There was a little sting, then a light burning as the syringe emptied into her vein.

“Now look back at the screen and the light.”

The syringe dropped out of her hand. Her eyes locked on to the light.

She wished she could see TV Maura’s face.

“I wish I could see your face.”

Gee, it’s like we’re related.

The light was everything. She counted the seconds, waiting for the drug to reach her brain, willing her hand to move, just a few inches, enough to press Jess’s number on the phone. It wouldn’t. Maura’s body sat placidly while her mind thrashed.

“I’d say it was nice knowing you, but a lot of the time, it really wasn’t.”

I hate you.

The chemical reached her brain. Maura flopped over, limp. Her upper body bounced once on the bed, then settled.

* * *

“Maura? Baby?” A hand patted her cheek.

“Hm.”

“There you are, Jesus. You ok?”

“Mmhm.”

“What happened? I couldn’t wake you up. At first I thought that maybe one of those symbols was left around the house somewhere, but, if it was a trigger I should have been able to wake you right up.”

“Dunno. Got tired.” Still tired.

“You watch the thing? What did you say?”

“Don’t remember.”

“It must have been something you didn’t like.” She held up a chunk of charred plastic. “Unless you’ve burned other DVDs in the kitchen sink recently. Was it Evita? I could understand that.”

Maura’s eyes focused. She studied Jessica’s eyes, the map of freckles across the bridge of her nose, the golden hair tucked behind one ear, the little creases that would be laugh lines someday.

So, what did you do to yourself? She didn’t feel any different, just tired, but that was the after effects of the drug.

“C’mon, get up. I rented Groundhog Day. I know if there’s any guy in the world you’d do, it’s Bill Murray.”

Maura sat bolt upright. The words get up thrummed through her, a physical force. She felt it, up the backs of her arms and her neck. She hadn’t meant to sit up. Her ears had heard the order—even though Jess hadn’t meant it to be an order, it was phrased as one—and her body had reacted instantly.

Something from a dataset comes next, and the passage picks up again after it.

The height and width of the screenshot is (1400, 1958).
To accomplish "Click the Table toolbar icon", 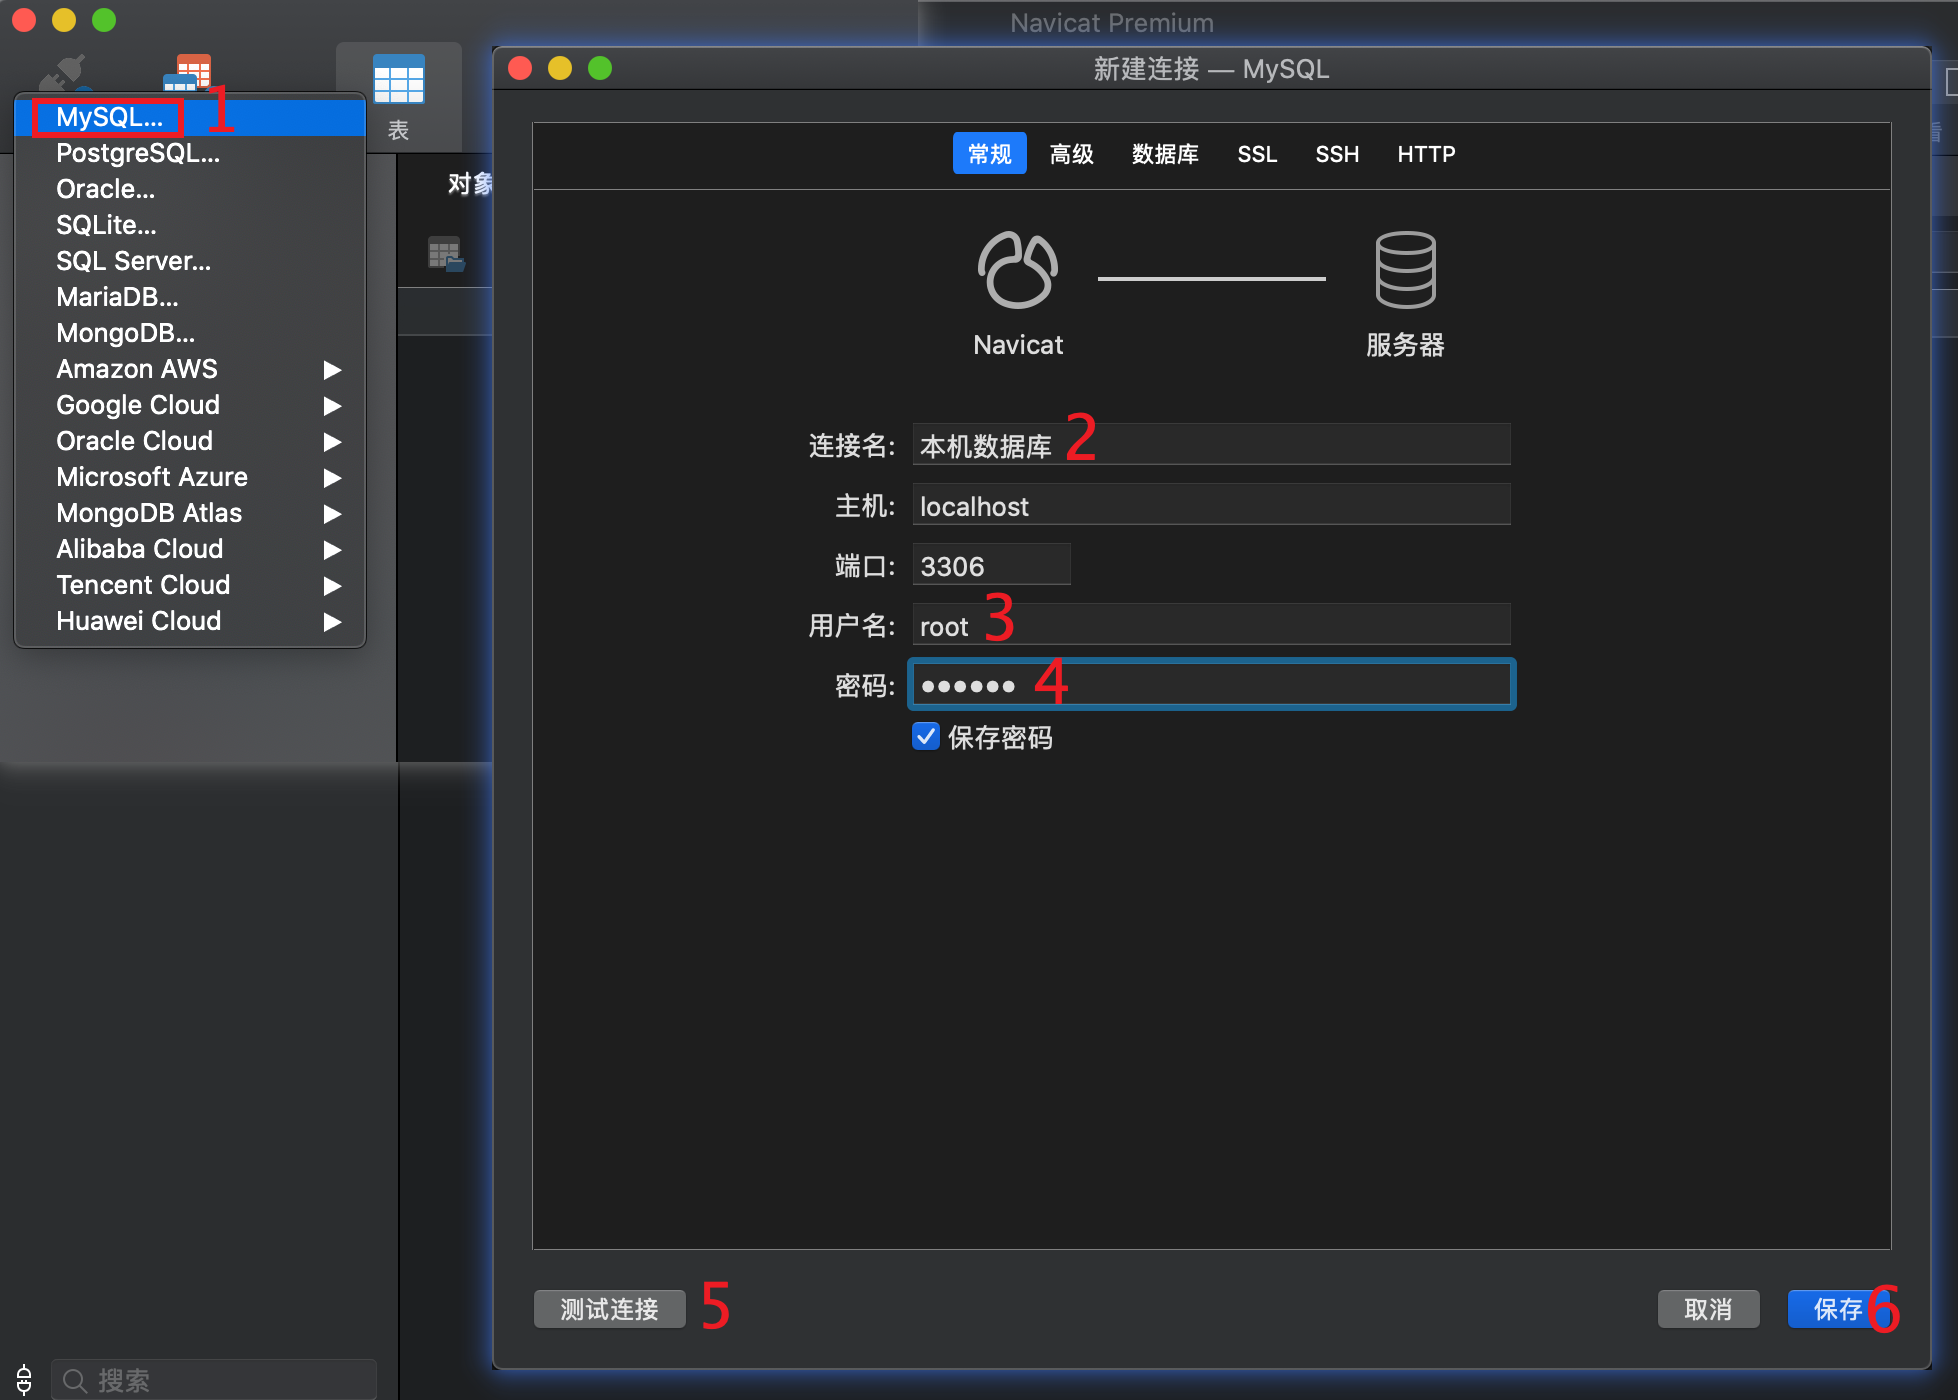I will coord(398,81).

A sensation tickled down her sides, like velvet hands, to her hips; then over the tops of her legs, then between. Her insides felt warm.

She was wet.

Oh. That’s what you did. She thought it dully, not surprised.

The warmth grew.

You made yourself obey orders, and you made yourself really, really like it when you do.

Why did you have to be a control freak with such a keen sense of irony?

Jessica gave her a look.

“You look like you just remembered that the building is on fire.”

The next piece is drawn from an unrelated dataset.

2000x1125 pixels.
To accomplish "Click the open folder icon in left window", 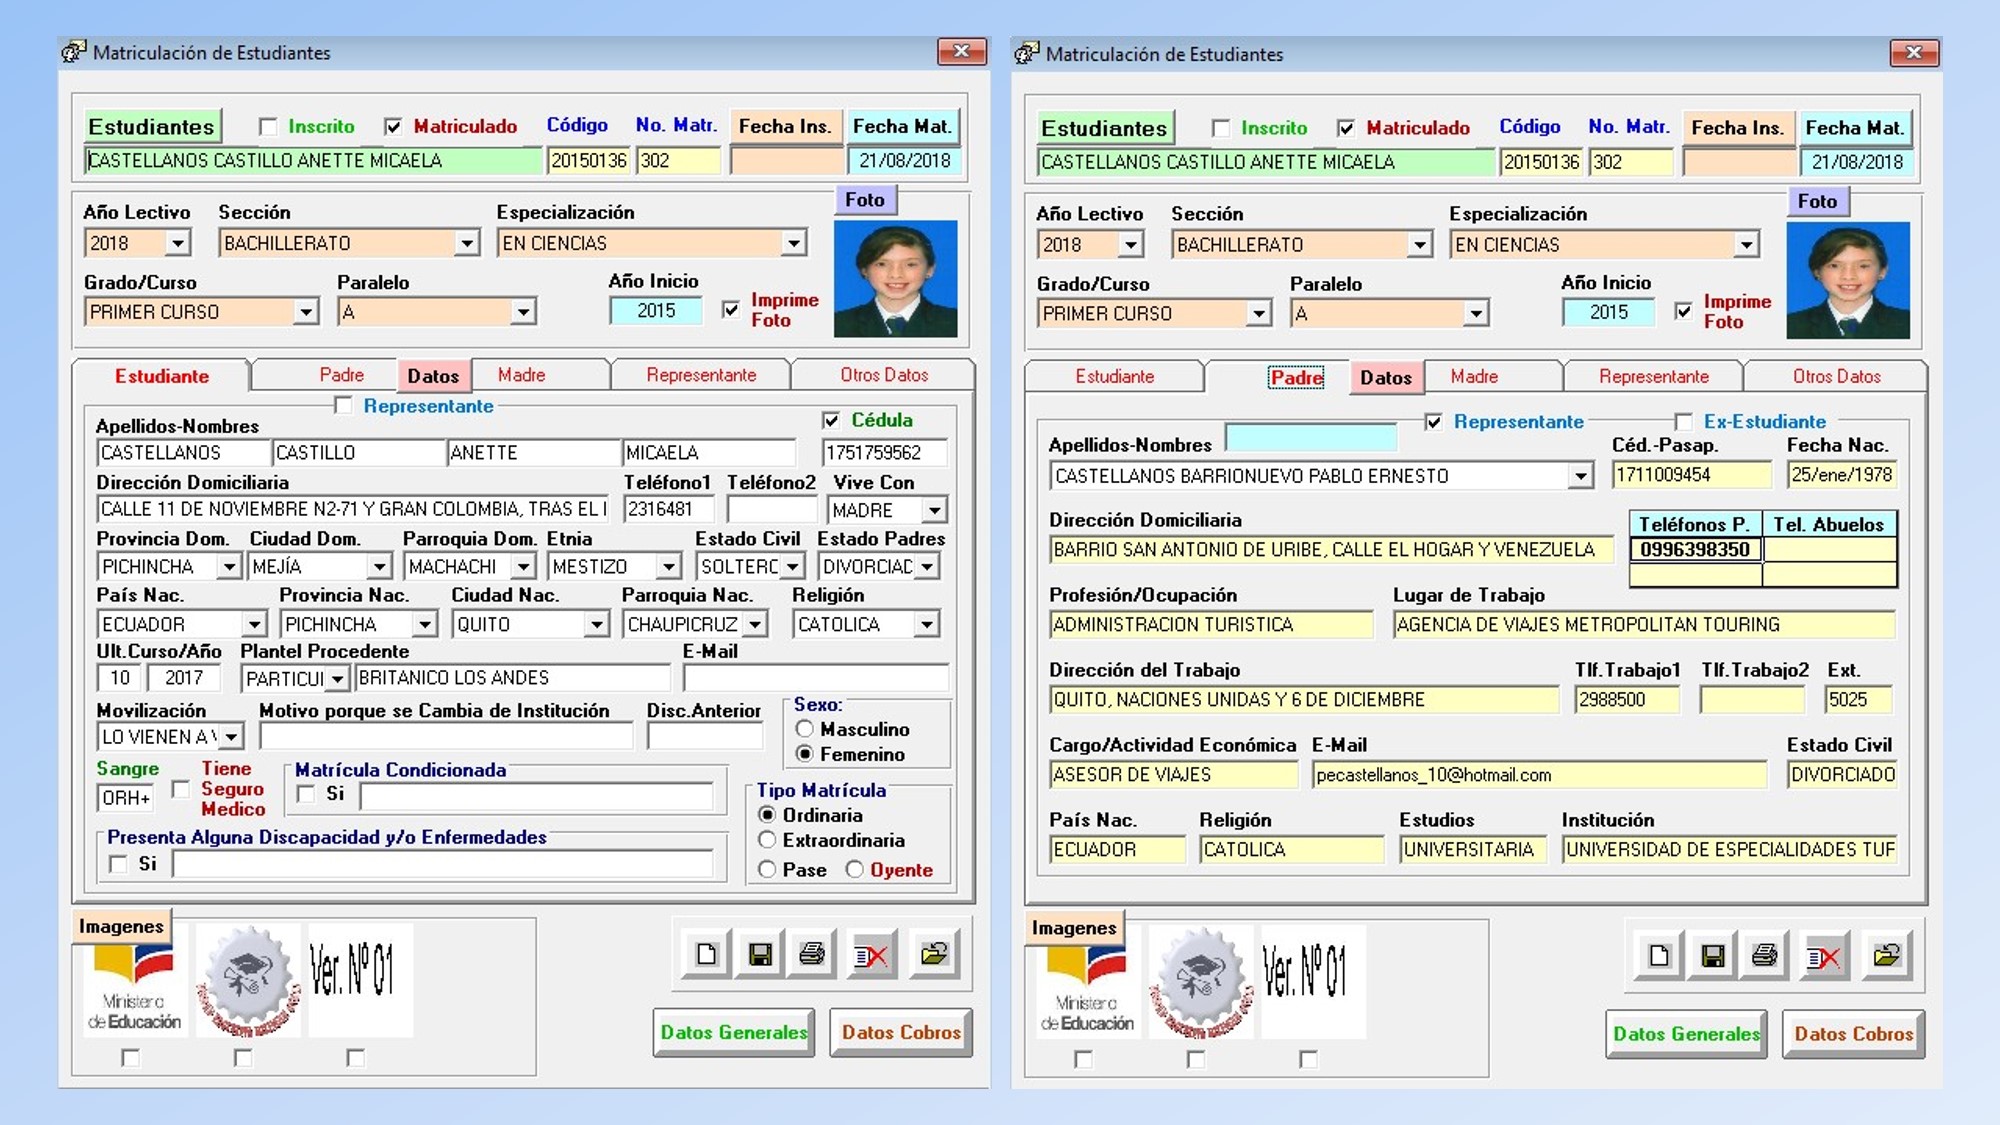I will tap(934, 954).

“Jess, this is going to sound silly, but tell me to do something.”

“Is this another game?”

No.

“Yes.”

“Like Simon Says? Ok. Um, touch your nose?”

Maura’s hand flew to her nose. Below the belt, she shivered. She felt her face flush.

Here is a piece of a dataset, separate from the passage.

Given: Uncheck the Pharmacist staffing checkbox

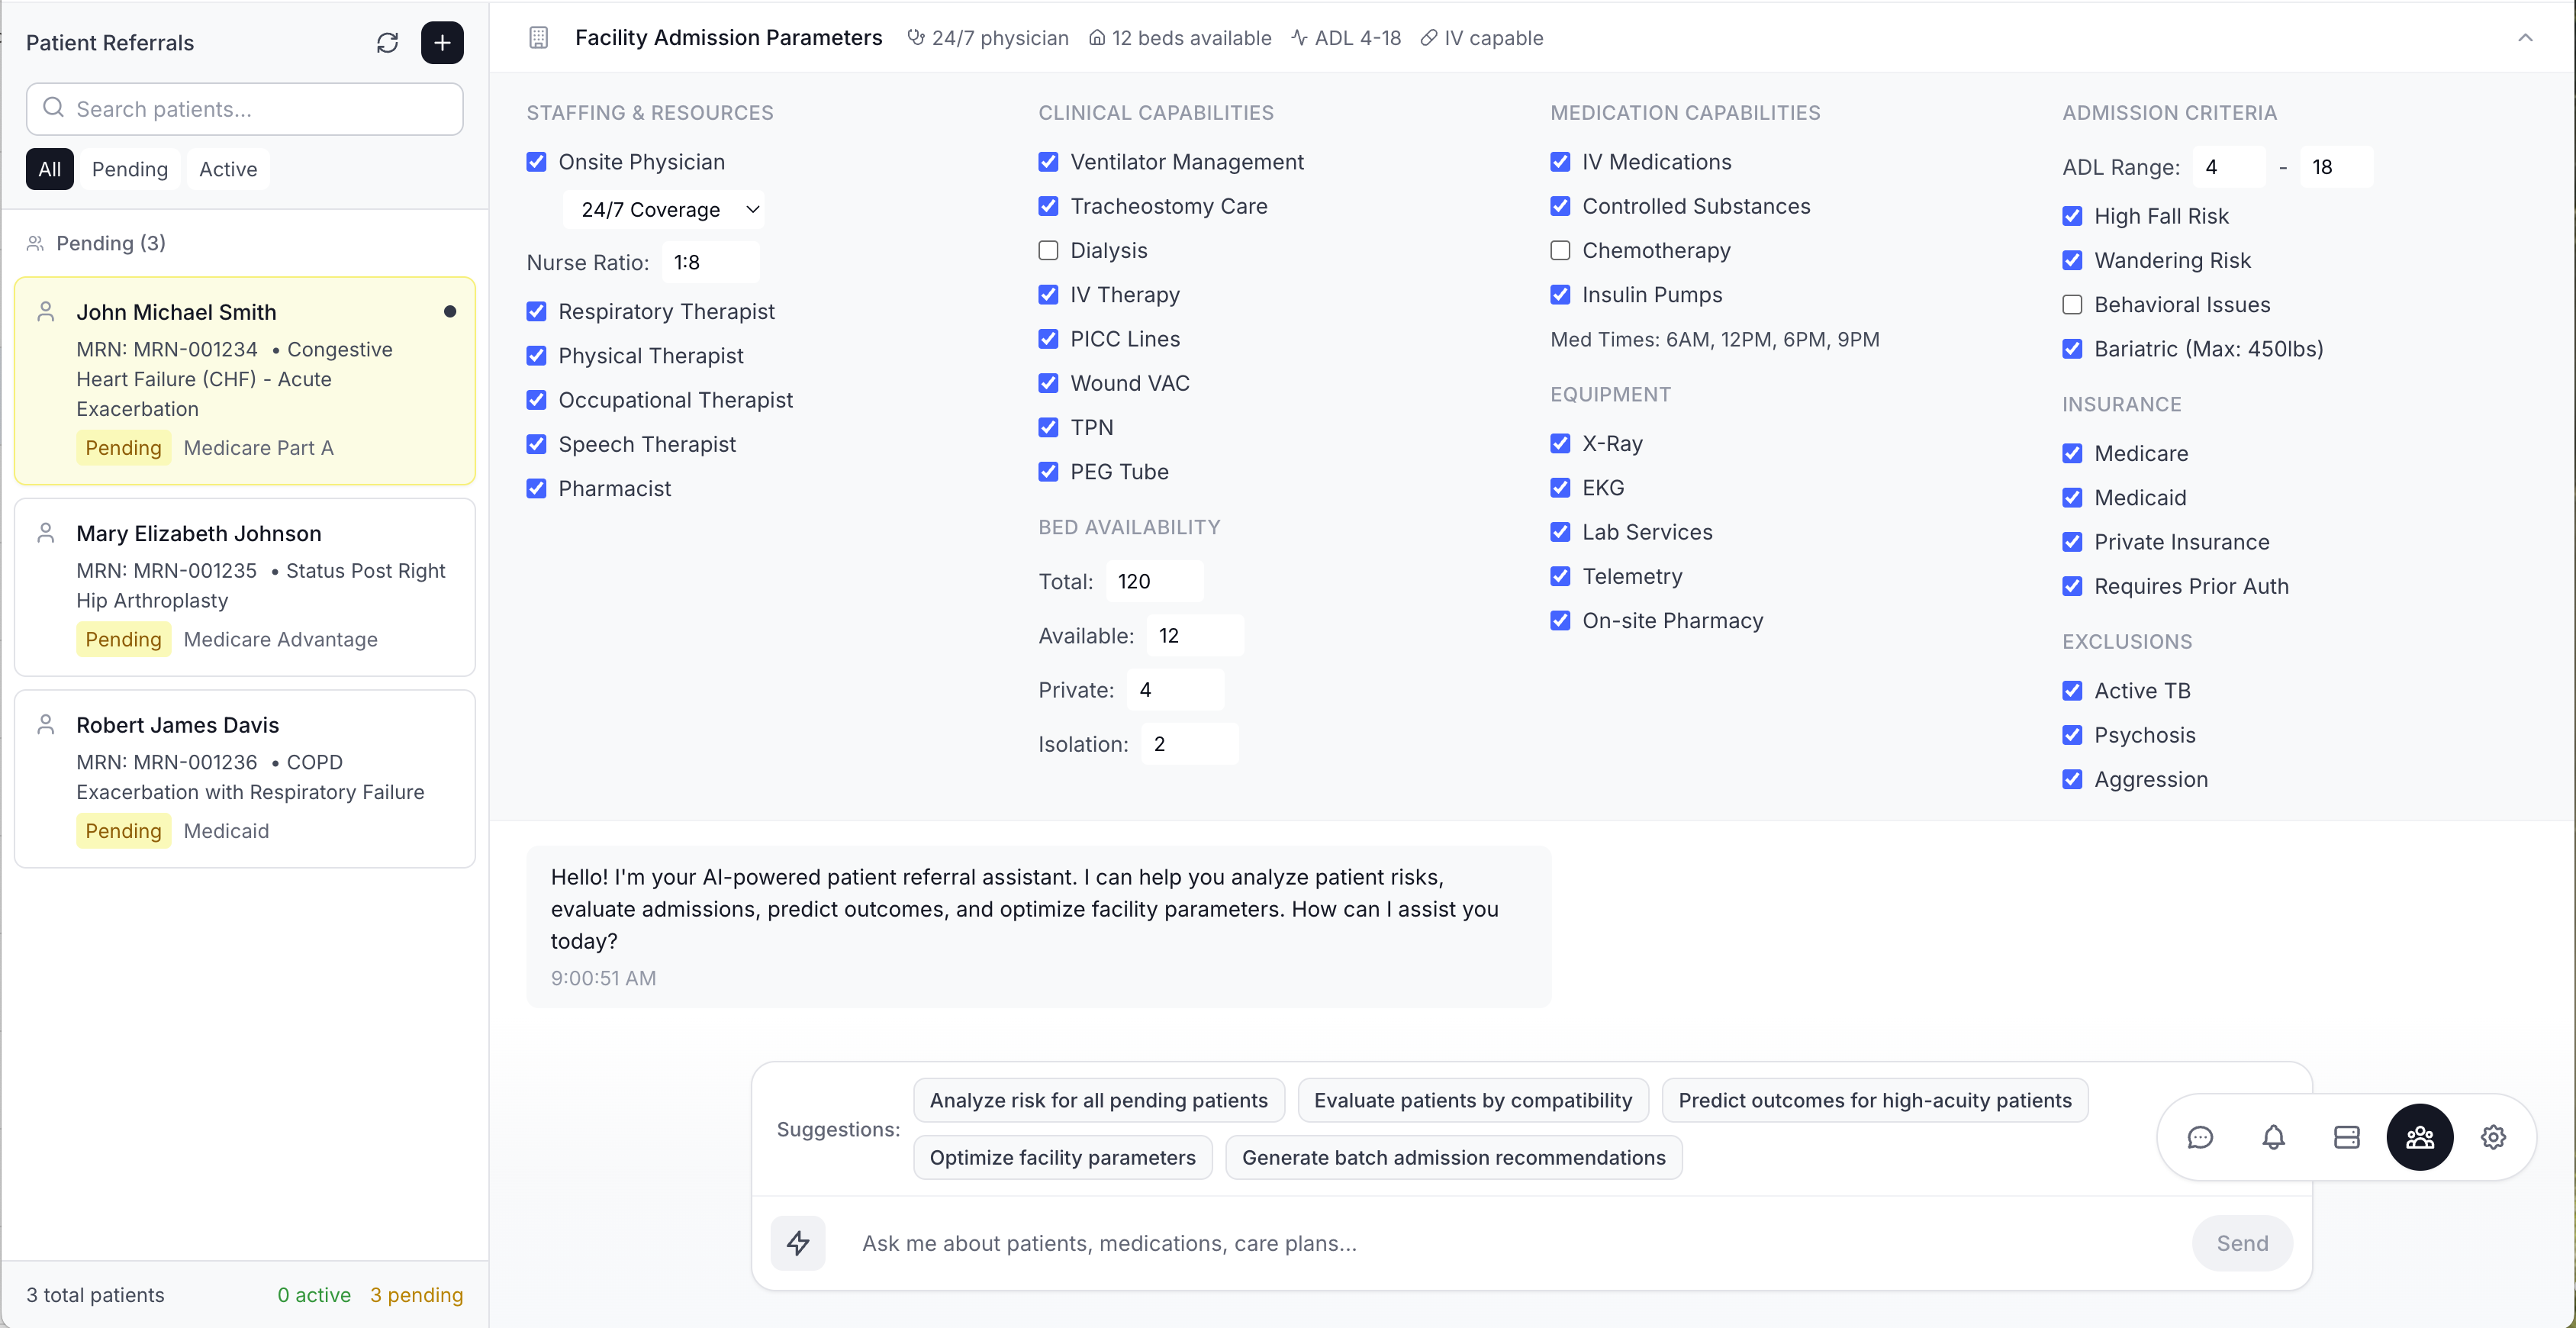Looking at the screenshot, I should coord(536,488).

Well, this is one way to get over being a control freak.

Jess narrowed her eyes. They knew each other’s blushes, what each kind of blush meant. She leaned closer.

“Ok, Kinky. Kiss me.”

Maura felt herself lean into the woman. Jessica’s lips were hot; she tasted like peaches. Maura heard herself whimper; the sensation in her hips twisted, rolled, pulled. Jessica laughed, but not at that—Maura’s finger was still on her nose.

“You can put your hand down.”

The hand dropped to the bed.

“Lie back.”

Her body dropped back against the mattress. She hadn’t even checked if her head would have hit the headboard. The order hadn’t been to check if it was safe first. The order had been to lie back. Maura had lain back.

You should probably explain this to Jess. If she accidentally says the wrong thing—

Jess leaned over her.

“You’re good at this. I like this game better.”

I fried my brain, Jess.

Jessica kissed her, and said into her mouth: “Unbutton your pants.”

Her hands did the work in record time. They were professional unbuttoners. She writhed. There had been no order not to writhe. Her body became serpentine. Jessica’s hand snaked in.

“Feel this.”

She would have screamed, but she couldn’t breathe.